C’est un livre qui a attiré mon attention pour cette chronique de mars. Ecrit par un professeur de l’université de Laval au Québec, Guillaume Pinson, l’ouvrage intitulé L’adieu au journal (CNRS Editions) dresse un original constat de fin d’une époque, celle du journal papier. Renvoyant désormais aux archives et à la mémoire du média imprimé, ce qui tombe bien avec Le Centre de la presse…

L’auteur agit d’abord comme le laudateur du journal papier, un support qui dit-il a été un extraordinaire outil de sociabilité. Pas besoin de rappeler que c’est le journal qui a forgé la République et que c’est aussi le journal qui a permis (comme on dit aujourd’hui) de « faire société ». Regardant ce passé Guillaume Pinson montre bien que c’est le journal papier qui installe la presse de masse au XIXè siècle et va précéder les autres grands supports de l’information qui viendront au XXè et XXIè siècles ; la radio, la télévision, internet et les réseaux sociaux.
À la fin du XIXè siècle le journal est le cœur battant de la société, il est visible partout dans la ville par la multiplication des kiosques et sur les trottoirs avec les porteurs-crieurs, il est dans les tableaux des artistes impressionnistes, il est dans les romans; ainsi dans Les Illusions Perdues de Balzac où Lucien de Rubempré est à sa manière le pionnier des reporters alors que dans À la Recherche du Temps perdu de Proust il y a deux cents occurrences de journaux. Le journal s’imposa rapidement en un rite de consommation dans l’espace public, sur les sièges du métro, sous les abris omnibus, à la terrasse des cafés. Mais le relais a été passé puisque la nouvelle consommation de masse de l’info, celle du web et des réseaux sociaux se fait sur les écrans là aussi en public.
Bien sûr le journal a exploité le pouvoir de l’image, on évoque toujours Paris Match, mais le pionnier en la matière fut L’Illustration, hebdomadaire d’information qui commença avec des dessins fait à la gravure sur bois avant d’être pionnier de l’usage de la photographie. L’auteur évoque tout le vocabulaire des sons qui a marqué la presse et ses titres avec les mots cri, échos, parole, propos, qui sont ceux qui dans une analyse d’un siècle et demi de unes sont les plus nombreux.

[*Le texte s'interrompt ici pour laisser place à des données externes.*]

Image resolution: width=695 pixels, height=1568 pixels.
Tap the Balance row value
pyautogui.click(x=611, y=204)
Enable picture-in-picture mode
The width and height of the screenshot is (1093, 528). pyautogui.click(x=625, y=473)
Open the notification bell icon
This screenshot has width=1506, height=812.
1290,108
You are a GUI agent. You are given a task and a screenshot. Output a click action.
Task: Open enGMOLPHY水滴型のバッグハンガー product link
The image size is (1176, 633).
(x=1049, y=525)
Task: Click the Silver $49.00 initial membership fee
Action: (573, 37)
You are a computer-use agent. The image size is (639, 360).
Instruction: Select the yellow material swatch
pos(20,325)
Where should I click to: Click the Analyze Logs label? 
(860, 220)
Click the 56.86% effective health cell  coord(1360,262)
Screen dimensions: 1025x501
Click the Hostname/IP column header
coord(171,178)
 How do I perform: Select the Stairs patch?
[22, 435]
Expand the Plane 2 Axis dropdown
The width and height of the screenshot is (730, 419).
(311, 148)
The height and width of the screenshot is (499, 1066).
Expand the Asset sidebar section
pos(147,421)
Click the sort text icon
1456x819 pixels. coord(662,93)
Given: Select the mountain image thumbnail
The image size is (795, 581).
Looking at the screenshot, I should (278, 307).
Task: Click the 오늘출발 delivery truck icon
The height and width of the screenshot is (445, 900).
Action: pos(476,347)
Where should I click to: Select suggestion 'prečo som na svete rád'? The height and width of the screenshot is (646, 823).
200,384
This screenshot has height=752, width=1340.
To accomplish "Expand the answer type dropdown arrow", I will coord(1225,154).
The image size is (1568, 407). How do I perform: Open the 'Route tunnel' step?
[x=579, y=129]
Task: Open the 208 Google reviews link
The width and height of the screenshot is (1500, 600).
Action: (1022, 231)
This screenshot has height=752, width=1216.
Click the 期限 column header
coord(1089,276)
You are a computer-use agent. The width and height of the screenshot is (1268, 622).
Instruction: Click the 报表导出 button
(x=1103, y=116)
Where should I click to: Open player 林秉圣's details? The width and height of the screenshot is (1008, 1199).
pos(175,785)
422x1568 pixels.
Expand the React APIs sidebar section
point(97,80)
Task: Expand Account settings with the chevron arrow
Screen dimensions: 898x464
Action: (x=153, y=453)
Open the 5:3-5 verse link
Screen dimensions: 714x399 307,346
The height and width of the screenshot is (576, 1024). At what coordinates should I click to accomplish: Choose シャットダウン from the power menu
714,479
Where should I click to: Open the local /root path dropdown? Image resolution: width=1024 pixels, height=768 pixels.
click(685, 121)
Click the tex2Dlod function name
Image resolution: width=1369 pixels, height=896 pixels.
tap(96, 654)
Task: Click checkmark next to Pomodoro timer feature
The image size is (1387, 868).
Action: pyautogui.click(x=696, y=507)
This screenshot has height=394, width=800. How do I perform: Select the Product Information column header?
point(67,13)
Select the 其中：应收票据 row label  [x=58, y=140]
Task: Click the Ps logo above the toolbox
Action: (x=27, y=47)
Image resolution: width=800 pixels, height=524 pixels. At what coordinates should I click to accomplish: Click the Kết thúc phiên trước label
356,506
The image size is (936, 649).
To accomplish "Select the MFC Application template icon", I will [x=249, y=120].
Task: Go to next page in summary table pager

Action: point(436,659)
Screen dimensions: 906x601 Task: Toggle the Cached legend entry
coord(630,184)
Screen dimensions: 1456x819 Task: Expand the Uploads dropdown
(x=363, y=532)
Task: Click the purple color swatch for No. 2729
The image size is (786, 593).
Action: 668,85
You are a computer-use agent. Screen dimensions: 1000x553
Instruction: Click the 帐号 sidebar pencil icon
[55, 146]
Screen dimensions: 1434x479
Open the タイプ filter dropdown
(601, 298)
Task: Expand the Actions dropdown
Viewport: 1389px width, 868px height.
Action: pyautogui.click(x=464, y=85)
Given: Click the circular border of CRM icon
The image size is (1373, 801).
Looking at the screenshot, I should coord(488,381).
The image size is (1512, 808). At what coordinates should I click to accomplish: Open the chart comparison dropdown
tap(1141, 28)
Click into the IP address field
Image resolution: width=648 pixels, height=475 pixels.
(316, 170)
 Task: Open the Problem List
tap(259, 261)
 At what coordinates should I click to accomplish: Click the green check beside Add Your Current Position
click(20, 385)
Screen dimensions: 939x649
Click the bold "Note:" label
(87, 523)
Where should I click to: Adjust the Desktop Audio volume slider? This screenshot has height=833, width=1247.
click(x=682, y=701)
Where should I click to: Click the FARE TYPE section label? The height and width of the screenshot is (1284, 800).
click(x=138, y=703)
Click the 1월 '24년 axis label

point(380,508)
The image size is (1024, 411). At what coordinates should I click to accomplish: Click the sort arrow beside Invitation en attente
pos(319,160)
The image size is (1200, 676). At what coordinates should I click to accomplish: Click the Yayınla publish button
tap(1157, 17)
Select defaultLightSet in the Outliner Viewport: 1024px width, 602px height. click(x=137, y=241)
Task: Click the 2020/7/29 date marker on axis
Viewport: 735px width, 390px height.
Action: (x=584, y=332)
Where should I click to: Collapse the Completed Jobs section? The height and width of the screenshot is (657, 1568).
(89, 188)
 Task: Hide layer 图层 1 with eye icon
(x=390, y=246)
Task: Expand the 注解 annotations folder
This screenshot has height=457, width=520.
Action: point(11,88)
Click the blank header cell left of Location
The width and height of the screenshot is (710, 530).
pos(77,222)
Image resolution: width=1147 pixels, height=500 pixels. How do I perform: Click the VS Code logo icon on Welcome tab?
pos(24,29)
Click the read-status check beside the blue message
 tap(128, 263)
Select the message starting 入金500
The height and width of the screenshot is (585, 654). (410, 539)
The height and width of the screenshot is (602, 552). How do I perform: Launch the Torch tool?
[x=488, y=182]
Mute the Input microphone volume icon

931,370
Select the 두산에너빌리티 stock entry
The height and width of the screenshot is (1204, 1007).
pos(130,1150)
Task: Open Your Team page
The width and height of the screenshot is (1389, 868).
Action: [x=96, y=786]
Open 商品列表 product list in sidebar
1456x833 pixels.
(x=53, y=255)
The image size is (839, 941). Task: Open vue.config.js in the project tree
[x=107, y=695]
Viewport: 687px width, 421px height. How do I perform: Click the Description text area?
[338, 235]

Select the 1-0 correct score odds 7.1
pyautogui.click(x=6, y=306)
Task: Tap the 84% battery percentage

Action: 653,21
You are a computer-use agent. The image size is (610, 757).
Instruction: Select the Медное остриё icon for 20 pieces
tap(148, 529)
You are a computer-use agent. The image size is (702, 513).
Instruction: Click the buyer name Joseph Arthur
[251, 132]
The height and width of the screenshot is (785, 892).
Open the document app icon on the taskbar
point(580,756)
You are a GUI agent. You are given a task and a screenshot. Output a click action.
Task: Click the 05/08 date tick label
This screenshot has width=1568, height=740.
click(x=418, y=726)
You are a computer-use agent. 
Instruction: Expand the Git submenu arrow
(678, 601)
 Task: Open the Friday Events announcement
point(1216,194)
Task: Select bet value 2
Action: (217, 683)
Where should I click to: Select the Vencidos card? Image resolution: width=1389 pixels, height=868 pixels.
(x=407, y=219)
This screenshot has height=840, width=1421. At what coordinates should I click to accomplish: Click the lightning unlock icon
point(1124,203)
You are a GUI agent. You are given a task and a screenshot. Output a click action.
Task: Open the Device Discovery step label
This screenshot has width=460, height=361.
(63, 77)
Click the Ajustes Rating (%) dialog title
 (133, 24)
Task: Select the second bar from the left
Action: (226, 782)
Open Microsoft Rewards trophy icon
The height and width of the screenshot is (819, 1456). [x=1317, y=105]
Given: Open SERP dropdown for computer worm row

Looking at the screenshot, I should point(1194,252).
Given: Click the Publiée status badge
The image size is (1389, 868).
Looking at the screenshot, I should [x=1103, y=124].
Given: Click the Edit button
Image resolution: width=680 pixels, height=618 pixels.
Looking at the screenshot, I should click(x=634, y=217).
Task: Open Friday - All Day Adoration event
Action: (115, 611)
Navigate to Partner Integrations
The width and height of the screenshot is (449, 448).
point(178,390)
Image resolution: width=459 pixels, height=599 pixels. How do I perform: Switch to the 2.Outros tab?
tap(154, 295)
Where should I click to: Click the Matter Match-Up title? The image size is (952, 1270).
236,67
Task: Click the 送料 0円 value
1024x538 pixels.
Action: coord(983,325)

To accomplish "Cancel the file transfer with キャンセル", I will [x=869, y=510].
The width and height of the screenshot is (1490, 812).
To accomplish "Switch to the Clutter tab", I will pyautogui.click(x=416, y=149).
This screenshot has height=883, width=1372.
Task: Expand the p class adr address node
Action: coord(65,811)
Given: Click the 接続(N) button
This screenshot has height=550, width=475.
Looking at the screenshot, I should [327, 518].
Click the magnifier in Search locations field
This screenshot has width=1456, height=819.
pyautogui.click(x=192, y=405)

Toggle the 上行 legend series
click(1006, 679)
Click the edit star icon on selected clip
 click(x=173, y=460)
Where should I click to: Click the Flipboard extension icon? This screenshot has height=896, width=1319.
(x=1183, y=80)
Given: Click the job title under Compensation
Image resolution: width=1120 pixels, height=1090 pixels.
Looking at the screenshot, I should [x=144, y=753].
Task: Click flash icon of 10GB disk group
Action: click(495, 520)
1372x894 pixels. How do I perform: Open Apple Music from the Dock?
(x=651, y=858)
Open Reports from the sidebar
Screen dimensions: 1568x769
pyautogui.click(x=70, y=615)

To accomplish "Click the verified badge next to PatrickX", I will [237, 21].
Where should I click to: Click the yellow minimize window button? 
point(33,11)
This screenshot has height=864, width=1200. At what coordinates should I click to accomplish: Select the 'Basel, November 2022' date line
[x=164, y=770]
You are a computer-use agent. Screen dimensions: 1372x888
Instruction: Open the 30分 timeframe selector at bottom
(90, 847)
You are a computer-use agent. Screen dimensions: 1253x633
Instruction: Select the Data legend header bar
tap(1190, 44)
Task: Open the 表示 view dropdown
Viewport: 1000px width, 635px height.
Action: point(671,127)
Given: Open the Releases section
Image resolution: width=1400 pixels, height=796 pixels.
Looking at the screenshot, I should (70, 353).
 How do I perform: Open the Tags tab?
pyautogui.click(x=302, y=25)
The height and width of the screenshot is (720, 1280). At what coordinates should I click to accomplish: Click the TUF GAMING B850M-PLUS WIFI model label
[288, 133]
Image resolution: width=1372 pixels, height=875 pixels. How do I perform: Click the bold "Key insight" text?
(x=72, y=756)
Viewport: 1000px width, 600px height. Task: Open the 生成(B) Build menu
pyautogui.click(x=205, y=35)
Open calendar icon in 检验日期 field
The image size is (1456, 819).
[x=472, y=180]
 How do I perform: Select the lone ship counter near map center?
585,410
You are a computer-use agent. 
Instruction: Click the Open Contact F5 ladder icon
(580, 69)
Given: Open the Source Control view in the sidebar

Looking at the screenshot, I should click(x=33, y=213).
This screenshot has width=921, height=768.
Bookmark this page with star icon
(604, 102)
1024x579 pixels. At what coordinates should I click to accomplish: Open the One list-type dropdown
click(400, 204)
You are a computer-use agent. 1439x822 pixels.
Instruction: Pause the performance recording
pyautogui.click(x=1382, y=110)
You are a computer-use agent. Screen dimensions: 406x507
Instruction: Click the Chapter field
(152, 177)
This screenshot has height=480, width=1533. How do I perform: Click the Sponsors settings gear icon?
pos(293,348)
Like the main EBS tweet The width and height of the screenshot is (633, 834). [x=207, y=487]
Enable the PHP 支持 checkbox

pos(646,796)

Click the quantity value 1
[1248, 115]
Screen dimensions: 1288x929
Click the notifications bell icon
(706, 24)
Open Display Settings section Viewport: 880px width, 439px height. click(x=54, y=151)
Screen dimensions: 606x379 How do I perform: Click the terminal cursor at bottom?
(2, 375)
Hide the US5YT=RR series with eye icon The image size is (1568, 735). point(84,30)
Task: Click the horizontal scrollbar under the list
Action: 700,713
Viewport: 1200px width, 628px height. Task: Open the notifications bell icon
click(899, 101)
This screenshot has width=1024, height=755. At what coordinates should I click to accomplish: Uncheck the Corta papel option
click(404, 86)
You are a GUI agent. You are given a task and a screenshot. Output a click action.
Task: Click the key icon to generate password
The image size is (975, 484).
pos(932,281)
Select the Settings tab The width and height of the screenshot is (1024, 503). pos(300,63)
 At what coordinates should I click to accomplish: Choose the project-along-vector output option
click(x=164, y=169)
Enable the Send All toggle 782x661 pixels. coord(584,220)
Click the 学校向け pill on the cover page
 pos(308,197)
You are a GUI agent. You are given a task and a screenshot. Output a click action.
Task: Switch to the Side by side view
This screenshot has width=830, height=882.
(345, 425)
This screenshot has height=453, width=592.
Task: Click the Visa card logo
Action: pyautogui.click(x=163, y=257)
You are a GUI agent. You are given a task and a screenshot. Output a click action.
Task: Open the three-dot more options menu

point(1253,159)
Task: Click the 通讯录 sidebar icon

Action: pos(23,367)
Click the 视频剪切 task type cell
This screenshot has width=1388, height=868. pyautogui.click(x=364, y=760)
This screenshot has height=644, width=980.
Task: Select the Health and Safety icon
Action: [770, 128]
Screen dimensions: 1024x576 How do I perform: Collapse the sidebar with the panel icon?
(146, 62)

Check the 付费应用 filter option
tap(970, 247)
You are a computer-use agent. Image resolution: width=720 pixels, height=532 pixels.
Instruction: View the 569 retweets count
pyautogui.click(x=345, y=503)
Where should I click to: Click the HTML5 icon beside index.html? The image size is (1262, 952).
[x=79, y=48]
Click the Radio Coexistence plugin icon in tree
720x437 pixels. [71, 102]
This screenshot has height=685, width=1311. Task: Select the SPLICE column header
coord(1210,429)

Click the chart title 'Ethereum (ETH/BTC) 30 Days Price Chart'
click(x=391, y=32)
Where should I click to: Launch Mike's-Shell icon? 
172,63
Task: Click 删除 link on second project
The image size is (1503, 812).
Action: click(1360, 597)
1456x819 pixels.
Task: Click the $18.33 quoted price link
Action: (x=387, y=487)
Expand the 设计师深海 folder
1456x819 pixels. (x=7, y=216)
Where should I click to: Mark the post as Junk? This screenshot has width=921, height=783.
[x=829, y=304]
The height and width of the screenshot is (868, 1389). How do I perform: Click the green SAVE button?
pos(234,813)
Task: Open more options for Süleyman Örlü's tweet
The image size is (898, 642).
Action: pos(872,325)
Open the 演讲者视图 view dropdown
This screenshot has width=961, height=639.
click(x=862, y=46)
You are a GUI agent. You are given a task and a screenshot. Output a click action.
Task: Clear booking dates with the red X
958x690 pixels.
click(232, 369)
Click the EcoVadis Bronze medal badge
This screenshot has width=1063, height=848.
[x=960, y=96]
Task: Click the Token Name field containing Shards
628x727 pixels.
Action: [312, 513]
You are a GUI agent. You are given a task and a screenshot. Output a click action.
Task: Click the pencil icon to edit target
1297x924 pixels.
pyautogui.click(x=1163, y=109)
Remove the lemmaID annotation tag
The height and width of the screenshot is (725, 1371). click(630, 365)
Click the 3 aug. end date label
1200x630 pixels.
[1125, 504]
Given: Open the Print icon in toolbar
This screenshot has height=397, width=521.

Mais c’est aussi le journal qui portait le son avant l’heure avec l’exemple fameux du Figaro qui proposait de reproduire la musique en publiant une fois par semaine des partitions musicales qui suivaient souvent l’actualité de la programmation des concerts dans les salles parisiennes.

Suivant une étude minutieuse de la chronologie, Guillaume Pinson évoque les grandes charnières du temps des médias. Pour lui il y a l’âge d’or du journal qui occupe tout le terrain de la seconde moitié du XIXè siècle et les deux premières décennies du XXè, suit une inflexion avec l’arrivée du gramophone, une autre inflexion avec la radio, une autre avec le cinéma et en particulier le cinéma parlant qui permet de projeter les « actualités » qui précédaient le film, une autre avec la télévision, une autre avec internet, une autre avec les réseaux sociaux. Autant de « ruptures technologiques » qui sont aussi des coups portés au journal papier. Alors après le règne du journal quoi ? La réponse si on en croit Guillaume Pinson n’est pas évidente. Ainsi écrit-il nous allons produire « quelque chose qui est encore, pour nous, impossible à discerner, un peu comme les hommes et les femmes de 1830 étaient incapables de voir qu’un jour, tout le monde plongerait, avec avidité, dans le récit produit par ce miracle de technologie, plein d’émotions, de sons et de visions du futur, qu’était le journal ».